His mom turned away, back to messing around with her wet leaves and lumps of little black berries.
I let out all the air I'd been holding in my chest. I closed my eyes and relaxed. "All right, then," I said. "Then I believe it, too."
Fifteen
THAT NIGHT, SCRATCH ATTACKED. I don't mean he kicked the front door down and burst in swinging. Or came crawling out of the phone like a snaky ghost. No, it wasn't broken windows or bloody threats. All the same, it was an attack.
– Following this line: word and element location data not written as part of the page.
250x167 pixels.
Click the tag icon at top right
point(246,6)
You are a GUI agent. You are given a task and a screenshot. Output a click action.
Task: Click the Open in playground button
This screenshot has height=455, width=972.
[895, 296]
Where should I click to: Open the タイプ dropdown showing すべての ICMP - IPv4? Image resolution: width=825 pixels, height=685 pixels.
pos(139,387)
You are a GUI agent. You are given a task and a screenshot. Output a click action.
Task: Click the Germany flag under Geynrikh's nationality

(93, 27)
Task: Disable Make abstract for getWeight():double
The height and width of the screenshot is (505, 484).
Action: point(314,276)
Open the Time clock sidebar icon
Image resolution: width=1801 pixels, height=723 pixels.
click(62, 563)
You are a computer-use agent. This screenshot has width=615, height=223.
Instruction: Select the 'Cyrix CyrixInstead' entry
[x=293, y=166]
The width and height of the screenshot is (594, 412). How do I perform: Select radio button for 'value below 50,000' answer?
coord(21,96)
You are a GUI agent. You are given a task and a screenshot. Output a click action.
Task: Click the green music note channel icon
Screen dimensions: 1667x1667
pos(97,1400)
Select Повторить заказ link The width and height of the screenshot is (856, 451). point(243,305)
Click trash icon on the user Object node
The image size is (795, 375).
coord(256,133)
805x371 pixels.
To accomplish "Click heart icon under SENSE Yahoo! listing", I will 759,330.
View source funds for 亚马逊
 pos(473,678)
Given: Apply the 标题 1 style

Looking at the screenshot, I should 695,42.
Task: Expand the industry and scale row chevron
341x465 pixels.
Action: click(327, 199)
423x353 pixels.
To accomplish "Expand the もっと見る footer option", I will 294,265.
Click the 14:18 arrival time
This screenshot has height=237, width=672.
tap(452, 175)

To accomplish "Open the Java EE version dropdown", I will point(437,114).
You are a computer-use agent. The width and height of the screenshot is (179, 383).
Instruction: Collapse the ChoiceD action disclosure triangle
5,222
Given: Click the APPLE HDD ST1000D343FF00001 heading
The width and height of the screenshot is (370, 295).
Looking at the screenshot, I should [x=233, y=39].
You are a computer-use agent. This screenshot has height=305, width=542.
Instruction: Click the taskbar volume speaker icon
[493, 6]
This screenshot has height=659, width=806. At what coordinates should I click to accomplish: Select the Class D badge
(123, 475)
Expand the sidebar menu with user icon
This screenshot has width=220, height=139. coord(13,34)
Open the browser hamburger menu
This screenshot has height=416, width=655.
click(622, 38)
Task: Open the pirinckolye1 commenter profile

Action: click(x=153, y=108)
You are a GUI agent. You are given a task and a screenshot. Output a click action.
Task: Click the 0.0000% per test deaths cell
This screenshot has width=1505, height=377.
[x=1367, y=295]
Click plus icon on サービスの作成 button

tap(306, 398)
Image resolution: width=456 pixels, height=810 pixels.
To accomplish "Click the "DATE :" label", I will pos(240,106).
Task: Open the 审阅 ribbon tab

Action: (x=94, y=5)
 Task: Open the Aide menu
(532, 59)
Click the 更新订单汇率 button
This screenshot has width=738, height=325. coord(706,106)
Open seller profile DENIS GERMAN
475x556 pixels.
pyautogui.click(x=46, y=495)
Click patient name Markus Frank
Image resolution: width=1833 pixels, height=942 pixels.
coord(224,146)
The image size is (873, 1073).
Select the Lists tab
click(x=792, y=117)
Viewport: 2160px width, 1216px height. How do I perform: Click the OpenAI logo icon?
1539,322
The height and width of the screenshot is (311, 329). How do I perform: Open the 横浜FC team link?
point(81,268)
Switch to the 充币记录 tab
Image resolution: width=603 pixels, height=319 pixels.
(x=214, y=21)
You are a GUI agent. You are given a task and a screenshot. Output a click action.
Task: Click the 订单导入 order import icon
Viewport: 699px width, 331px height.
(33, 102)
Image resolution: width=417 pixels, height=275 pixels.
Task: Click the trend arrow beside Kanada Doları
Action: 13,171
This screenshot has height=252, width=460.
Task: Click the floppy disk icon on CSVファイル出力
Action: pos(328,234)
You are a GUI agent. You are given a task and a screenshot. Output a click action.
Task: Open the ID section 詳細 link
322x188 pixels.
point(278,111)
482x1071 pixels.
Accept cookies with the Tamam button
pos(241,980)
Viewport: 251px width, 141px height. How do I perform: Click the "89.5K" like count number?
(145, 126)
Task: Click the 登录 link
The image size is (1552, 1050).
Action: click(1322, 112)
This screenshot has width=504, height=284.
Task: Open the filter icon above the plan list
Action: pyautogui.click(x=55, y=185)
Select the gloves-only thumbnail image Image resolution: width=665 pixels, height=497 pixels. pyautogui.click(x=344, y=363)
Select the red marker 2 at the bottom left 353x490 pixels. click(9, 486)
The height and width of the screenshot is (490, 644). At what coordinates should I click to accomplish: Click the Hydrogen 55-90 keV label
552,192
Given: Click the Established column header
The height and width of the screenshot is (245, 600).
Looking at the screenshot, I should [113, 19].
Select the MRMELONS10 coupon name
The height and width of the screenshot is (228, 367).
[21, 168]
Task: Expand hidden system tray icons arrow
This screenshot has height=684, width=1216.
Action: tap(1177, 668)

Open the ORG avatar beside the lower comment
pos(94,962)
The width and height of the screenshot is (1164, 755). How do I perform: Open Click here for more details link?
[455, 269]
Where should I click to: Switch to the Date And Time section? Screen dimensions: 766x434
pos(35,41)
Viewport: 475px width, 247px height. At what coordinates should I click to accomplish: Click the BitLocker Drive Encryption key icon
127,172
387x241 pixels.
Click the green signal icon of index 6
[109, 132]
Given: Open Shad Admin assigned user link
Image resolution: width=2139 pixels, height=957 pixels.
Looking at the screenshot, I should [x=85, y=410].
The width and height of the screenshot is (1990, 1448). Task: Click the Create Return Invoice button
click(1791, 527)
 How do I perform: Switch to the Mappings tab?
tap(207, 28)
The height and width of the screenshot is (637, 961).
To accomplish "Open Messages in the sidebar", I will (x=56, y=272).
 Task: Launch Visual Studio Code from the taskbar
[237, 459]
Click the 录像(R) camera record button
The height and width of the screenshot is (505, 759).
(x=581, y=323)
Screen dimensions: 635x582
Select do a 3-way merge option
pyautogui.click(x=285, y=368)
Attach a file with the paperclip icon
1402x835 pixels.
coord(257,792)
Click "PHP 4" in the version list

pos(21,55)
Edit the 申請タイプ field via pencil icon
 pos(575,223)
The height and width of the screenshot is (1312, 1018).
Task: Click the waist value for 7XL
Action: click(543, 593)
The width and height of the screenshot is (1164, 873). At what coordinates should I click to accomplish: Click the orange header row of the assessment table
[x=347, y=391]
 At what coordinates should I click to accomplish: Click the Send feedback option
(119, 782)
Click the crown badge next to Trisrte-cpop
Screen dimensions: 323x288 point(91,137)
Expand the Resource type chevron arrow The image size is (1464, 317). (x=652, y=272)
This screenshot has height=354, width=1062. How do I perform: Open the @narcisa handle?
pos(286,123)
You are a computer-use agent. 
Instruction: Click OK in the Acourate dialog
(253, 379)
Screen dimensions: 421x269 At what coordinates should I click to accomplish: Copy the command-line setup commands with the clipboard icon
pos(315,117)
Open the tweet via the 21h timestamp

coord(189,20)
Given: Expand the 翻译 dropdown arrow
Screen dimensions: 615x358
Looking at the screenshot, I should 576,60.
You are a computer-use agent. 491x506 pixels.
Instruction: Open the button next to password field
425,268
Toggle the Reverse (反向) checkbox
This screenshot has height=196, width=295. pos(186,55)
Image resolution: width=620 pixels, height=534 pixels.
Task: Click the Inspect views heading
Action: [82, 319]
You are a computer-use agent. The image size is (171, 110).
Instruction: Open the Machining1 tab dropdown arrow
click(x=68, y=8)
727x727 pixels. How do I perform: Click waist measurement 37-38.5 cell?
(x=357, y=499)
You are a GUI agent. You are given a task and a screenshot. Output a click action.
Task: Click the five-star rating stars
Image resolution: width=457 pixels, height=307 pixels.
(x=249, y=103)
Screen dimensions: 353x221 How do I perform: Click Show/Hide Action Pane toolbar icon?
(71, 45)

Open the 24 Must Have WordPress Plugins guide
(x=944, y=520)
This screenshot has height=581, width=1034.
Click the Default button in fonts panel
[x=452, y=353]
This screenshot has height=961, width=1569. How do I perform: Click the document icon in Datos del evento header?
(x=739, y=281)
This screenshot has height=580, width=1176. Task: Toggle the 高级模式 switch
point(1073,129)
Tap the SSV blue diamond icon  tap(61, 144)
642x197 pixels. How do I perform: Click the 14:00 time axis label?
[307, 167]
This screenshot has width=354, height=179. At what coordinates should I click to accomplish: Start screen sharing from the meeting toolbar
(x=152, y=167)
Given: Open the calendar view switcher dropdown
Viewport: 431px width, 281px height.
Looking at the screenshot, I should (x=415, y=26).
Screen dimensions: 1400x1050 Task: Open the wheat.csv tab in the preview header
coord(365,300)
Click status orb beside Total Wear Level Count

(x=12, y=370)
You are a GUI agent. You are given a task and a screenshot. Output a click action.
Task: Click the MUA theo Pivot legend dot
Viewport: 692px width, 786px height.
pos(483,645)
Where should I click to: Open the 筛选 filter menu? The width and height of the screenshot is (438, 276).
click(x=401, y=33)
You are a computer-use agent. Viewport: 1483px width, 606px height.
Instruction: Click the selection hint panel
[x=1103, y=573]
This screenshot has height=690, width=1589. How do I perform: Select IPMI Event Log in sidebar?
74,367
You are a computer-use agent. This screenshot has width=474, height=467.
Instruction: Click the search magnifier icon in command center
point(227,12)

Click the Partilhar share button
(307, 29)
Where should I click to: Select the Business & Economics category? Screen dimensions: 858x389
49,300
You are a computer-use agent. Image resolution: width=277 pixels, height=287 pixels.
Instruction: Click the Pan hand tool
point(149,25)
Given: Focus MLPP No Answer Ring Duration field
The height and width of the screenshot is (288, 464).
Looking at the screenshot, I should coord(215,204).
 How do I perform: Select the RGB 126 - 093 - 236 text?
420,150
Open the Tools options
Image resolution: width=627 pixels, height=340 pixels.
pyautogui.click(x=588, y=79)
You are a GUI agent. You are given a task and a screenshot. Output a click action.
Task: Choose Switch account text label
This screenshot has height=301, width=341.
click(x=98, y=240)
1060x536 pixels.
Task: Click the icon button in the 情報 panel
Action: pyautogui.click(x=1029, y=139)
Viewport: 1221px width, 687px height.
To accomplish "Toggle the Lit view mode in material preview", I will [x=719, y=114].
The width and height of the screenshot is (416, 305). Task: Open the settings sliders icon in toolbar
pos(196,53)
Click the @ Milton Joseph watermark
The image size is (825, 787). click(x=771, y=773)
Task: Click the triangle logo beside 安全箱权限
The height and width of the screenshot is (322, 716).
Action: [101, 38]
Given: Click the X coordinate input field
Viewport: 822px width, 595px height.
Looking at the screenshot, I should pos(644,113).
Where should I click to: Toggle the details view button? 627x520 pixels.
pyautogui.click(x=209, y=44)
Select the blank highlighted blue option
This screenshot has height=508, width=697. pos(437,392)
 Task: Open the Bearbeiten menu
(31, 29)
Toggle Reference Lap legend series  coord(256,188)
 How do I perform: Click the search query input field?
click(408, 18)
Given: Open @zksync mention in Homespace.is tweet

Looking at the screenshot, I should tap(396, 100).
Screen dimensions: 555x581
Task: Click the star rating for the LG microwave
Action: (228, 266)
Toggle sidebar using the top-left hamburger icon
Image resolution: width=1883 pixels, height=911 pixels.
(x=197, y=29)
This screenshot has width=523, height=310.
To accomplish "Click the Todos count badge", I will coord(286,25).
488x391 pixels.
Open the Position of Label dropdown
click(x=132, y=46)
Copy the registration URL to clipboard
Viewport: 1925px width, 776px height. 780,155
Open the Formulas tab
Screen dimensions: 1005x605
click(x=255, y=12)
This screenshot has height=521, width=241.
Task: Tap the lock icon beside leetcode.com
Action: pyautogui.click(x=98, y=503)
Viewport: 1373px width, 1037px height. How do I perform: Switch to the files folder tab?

And it made me even more a believer in what Relly had said that day.
As usual, the house was empty when I got home. My dad was out, at work, I guess. And I had no idea when he'd be back. I nuked some four-cheese lasagna and ate it standing at the kitchen sink. It was good, real good. My dad's cooking was always the best. And he always made sure there was something excellent waiting for me in the fri
dge.
I could see a faint reflection of my face in the kitchen window. Only, for a minute it didn't really look like me. I stopped eating, put my plate in the sink, and stared. Who was it, if not me? Was I getting so crazy that I didn't even know my own face? Slowly, the little jab of panic faded. Yeah, that was me, I told myself, not some stalker peering in.
After checking a third time to make sure all the doors were locked, I went upstairs.
I kept hearing weird noises. Usually the scratching of tree limbs on the windows didn't bug me at all. Usually I was fine with the house creaking softly, like the distant noise of my dad's bedsprings as he settled in for sleep. Most times, the hum of the furnace was a comfort when I was alone.
That night, however, everything seemed wrong.
There was still mist on the bathroom mirror, though nobody had used the tub all day. The numbers on my alarm clock were flashing, like when the power has gone off. Only, they weren't pulsing in a regular beat. They flashed quickly, then were steady, then throbbed and faded and came back twice as bright.
The worst thing, though, was when I opened my bass case and took out my Ibanez. I wrapped my fingers around the neck and knew somebody had been playing it, somebody with grimy hands.
Now, I'm very careful about wiping it down after I play. I have special rags to rub the strings and I make sure the neck is dry before I put the bass away.
So the feel of the neck, kind of cold and sticky, scared me as much as it grossed me out. Somebody had been looking through my stuff, messing around with it, leaving a faint trail of black fingerprints. And that somebody, I knew, was Scratch.
I guess I could've run. But I didn't know where my dad was at that hour. And I didn't think Relly's mom would be too thrilled to find me back there, banging on her door. I thought about Butt. I knew he'd be fine with me showing up at his place. Only I'd never been there and didn't know if I could find it at night.
Call the police? Right, they'd love to hear some kid blabbering about steam on the bathroom mirror and ick on her bass.